Leader

NST Leader: Speak truth to power

NEWSPAPERS are learning that fake news is bad for business.

The latest to find that out is the Jewish Chronicle aka the JC, the United Kingdom's oldest Jewish newspaper, when several prominent columnists, one of them, Jonathan Freedland, who also writes for The Guardian, quit on Sunday in protest, saying that the weekly had printed a series of articles by contributor Elon Perry on the Gaza conflict allegedly based on "wild speculation".

One such fabricated piece of writing was about the discovery of a Hamas "document" that supposedly revealed the armed group's plan to use the Philadelphi Corridor, the Gaza-Egypt crossing, to smuggle Israeli hostages into Iran.

Interestingly, a few Israeli newspapers turned the JC's scandal into breaking news, quoting Israeli Defence Forces' sources as denying the existence of such a document.

It turns out, Perry was a former IDF officer. Was he helping Israeli Prime Minister Benjamin Netanyahu shape public opinion against the Palestinians? Or against Iran? Or to push the United States into a war with Iran?  Or to keep the conflict in Gaza going?

All very likely given Perry's regurgitation of Netanyahu's points raised at a press conference held in Jerusalem on Sept 4 On that day, Netanyahu was all about keeping the corridor under Israel's control, a point that Hamas is understandably unwilling to concede.

He knows his last-minute insistence on its control will keep the conflict going, a goal that is to his benefit. End of conflict means the end of Netanyahu. This is dangerous journalism. And a bad one, too. Sadly, many mainstream newspapers in the West — big names even — engage in such crass craft, either being bought by ideology or money.

Little wonder, such newspapers choose to become warmongers. Had they spoken truth to power, which is what good journalism is all about, at the very least, war criminals would have been held accountable. Or could have ended wars, like they did in Vietnam. 

Freedland's disgust must have been so unbearable that he not only wrote to the editor of the JC, but posted the letter on X, which has since been picked up by the media. He began thus: "I have today (Sept 15) told the editor of the JC that I can no longer continue my relationship with the paper."

What followed, after some niceties, was a flood of odium: "The latest scandal brings great disgrace to the paper — publishing fabricated stories and showing only the thinnest form of contrition — but it is only the latest.

Too often, the JC reads like a partisan, ideological instrument, its judgments political rather than journalistic." Freedland is right. Just look at the articles published online by the JC.

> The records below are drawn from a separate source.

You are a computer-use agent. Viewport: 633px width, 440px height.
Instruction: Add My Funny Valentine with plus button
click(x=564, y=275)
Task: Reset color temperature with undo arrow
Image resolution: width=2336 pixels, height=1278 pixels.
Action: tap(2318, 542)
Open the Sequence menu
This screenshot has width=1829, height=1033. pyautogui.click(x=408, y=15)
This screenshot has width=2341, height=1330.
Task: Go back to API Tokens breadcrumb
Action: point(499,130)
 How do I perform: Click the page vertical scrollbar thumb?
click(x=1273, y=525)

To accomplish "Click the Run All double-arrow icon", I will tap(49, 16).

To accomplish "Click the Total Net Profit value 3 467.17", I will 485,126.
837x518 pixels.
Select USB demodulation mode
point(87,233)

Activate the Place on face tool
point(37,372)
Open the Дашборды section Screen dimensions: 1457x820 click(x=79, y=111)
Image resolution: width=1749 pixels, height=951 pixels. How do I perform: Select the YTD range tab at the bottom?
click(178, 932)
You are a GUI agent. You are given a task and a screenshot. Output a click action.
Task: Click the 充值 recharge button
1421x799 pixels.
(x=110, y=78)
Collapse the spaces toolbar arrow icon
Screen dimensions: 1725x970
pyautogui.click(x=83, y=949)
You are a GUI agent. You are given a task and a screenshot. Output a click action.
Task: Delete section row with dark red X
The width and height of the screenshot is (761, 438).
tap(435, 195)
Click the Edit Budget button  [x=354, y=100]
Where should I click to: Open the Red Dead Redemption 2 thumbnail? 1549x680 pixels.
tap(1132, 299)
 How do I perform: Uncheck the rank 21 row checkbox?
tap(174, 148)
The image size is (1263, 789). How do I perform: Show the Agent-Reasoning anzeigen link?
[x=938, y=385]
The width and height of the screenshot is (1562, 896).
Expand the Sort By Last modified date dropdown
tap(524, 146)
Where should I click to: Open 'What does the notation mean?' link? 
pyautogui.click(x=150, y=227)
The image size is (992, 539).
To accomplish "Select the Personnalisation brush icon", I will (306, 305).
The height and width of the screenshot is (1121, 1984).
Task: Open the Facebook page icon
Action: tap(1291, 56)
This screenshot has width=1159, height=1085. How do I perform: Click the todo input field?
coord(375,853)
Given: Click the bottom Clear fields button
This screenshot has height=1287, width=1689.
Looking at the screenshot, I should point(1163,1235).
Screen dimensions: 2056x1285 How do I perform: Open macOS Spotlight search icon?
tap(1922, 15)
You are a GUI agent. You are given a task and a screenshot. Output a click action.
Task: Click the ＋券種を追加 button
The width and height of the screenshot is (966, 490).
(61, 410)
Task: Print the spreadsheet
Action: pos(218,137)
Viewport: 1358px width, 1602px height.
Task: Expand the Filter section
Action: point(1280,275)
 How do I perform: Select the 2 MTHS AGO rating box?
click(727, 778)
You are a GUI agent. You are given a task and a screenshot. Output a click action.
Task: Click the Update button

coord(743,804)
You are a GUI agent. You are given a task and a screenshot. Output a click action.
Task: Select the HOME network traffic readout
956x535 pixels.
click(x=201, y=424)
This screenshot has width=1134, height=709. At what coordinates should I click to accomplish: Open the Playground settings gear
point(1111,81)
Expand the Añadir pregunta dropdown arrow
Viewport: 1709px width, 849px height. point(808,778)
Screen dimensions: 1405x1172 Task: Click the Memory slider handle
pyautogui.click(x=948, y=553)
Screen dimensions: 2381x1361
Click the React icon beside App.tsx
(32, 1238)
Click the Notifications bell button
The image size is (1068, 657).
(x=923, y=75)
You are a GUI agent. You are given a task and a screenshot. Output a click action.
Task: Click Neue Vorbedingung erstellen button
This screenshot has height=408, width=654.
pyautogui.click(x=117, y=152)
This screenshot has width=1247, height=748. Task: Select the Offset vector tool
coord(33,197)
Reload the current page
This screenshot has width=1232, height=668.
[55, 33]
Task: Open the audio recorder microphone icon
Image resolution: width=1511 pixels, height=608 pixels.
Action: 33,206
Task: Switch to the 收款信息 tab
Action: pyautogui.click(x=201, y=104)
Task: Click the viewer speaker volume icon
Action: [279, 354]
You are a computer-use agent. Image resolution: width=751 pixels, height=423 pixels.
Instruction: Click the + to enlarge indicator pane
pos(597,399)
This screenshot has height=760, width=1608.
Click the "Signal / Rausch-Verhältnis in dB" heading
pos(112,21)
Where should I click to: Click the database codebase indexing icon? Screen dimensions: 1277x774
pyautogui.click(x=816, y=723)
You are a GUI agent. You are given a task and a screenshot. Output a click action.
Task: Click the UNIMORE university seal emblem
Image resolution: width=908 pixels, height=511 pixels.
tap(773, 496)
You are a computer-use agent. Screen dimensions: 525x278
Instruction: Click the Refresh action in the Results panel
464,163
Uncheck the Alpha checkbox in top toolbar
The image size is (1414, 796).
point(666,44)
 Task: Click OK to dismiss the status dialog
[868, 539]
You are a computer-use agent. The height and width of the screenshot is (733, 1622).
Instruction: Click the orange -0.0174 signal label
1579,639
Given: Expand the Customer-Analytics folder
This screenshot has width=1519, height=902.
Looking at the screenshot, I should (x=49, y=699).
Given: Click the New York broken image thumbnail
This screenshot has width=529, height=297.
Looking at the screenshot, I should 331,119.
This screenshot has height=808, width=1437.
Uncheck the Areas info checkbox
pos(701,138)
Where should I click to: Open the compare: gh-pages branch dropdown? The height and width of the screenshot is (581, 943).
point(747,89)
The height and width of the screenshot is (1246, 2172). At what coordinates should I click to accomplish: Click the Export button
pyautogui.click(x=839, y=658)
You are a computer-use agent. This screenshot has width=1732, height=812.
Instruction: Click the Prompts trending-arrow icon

It's hard to miss the odour of its ideology. After mounting pressure from its journalists and others outside, the newspaper removed the articles on Saturday. Unfortunately for the JC, all the damage had been done by the disgrace visited on the newspaper. 

Do editors get easily fooled by fake journalists? Unlikely, especially when strict journalistic standards are in place. The JC scandal is more of a surrender, and less of a miss. There is a lesson here for all: fabricated journalism comes at a huge cost to humanity.